═════ DATA FOR THE TASK
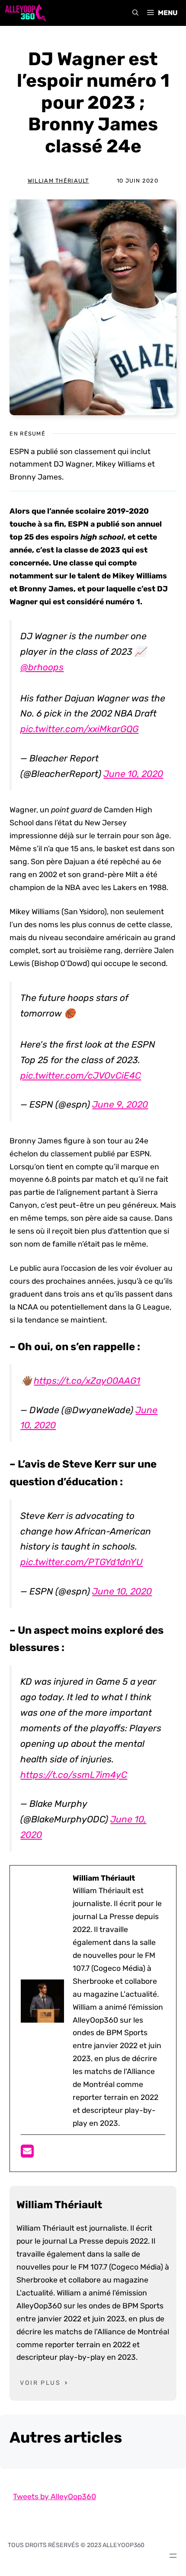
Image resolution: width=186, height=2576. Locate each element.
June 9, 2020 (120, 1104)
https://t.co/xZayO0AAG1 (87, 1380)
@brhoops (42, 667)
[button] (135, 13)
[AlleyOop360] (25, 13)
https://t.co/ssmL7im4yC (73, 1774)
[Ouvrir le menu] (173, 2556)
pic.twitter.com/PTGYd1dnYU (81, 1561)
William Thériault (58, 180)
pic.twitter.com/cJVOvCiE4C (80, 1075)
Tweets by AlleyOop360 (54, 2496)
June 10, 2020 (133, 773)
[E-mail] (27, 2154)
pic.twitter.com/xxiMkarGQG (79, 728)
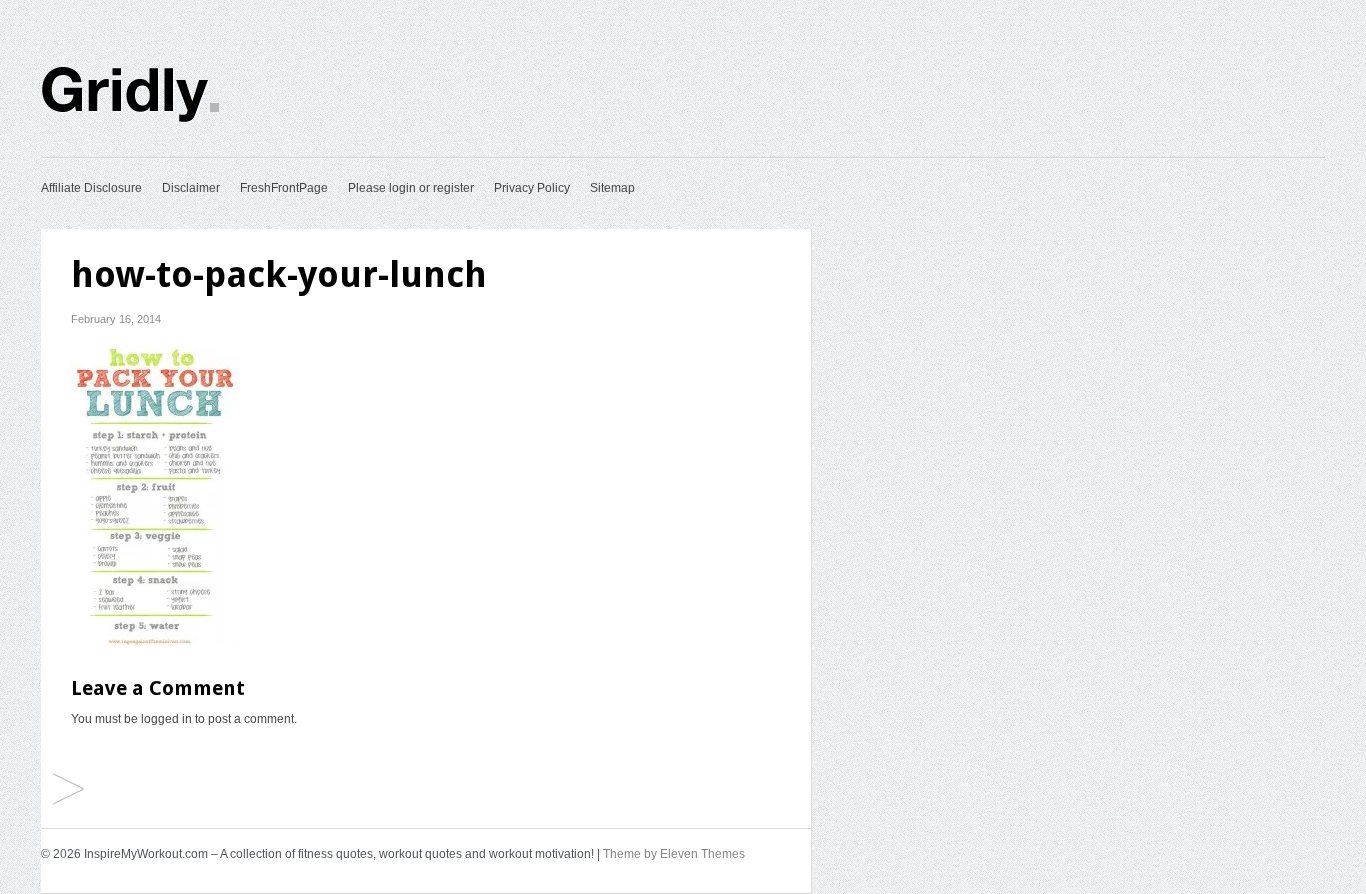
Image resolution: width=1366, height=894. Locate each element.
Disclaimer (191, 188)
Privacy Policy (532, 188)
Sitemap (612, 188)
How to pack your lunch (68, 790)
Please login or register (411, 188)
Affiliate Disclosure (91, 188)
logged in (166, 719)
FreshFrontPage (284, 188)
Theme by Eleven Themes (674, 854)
══════════
═════ DATA FOR THE TASK
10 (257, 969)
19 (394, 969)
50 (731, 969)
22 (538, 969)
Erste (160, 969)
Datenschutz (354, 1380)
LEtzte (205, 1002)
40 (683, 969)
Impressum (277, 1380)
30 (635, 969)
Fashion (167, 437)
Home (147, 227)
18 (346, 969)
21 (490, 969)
══════════
═════ DATA FOR THE TASK
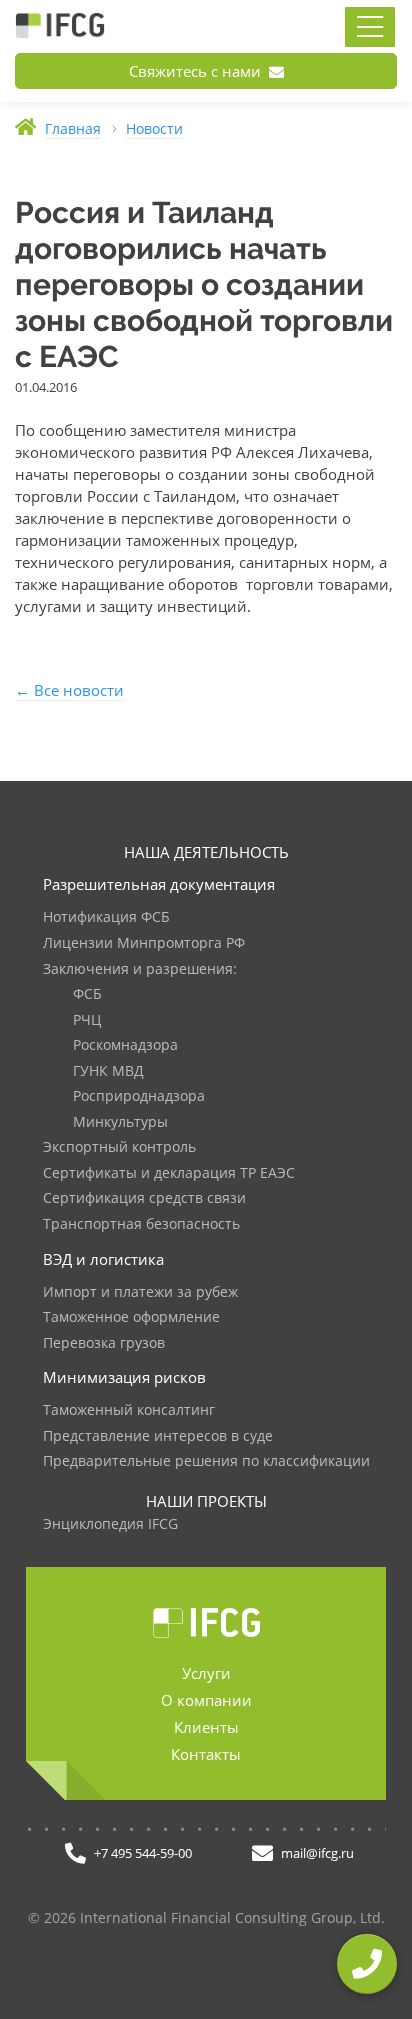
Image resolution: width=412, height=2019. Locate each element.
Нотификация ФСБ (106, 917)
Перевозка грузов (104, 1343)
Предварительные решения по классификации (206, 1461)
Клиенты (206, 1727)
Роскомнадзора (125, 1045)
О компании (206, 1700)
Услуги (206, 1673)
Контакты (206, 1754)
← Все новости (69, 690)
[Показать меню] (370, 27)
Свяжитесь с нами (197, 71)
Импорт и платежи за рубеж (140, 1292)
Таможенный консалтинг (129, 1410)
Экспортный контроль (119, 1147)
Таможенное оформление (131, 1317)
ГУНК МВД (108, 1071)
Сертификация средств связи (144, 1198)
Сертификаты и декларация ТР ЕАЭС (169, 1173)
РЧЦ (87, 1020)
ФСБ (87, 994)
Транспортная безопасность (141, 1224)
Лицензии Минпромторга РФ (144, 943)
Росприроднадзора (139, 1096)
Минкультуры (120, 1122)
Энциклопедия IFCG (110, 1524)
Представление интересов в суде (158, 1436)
══════════
> **AIM OF THE EXERCISE**: Taking the entries above, write out exactly each line from the one holding "Image resolution: width=186, height=2576." to the one holding "pic.twitter.com/xxiMkarGQG (79, 728)", both included, and stop there.

> **EXPECTED ANSWER**:
Image resolution: width=186, height=2576. Locate each element.
June 9, 2020 (120, 1104)
https://t.co/xZayO0AAG1 (87, 1380)
@brhoops (42, 667)
[button] (135, 13)
[AlleyOop360] (25, 13)
https://t.co/ssmL7im4yC (73, 1774)
[Ouvrir le menu] (173, 2556)
pic.twitter.com/PTGYd1dnYU (81, 1561)
William Thériault (58, 180)
pic.twitter.com/cJVOvCiE4C (80, 1075)
Tweets by AlleyOop360 (54, 2496)
June 10, 2020 (133, 773)
[E-mail] (27, 2154)
pic.twitter.com/xxiMkarGQG (79, 728)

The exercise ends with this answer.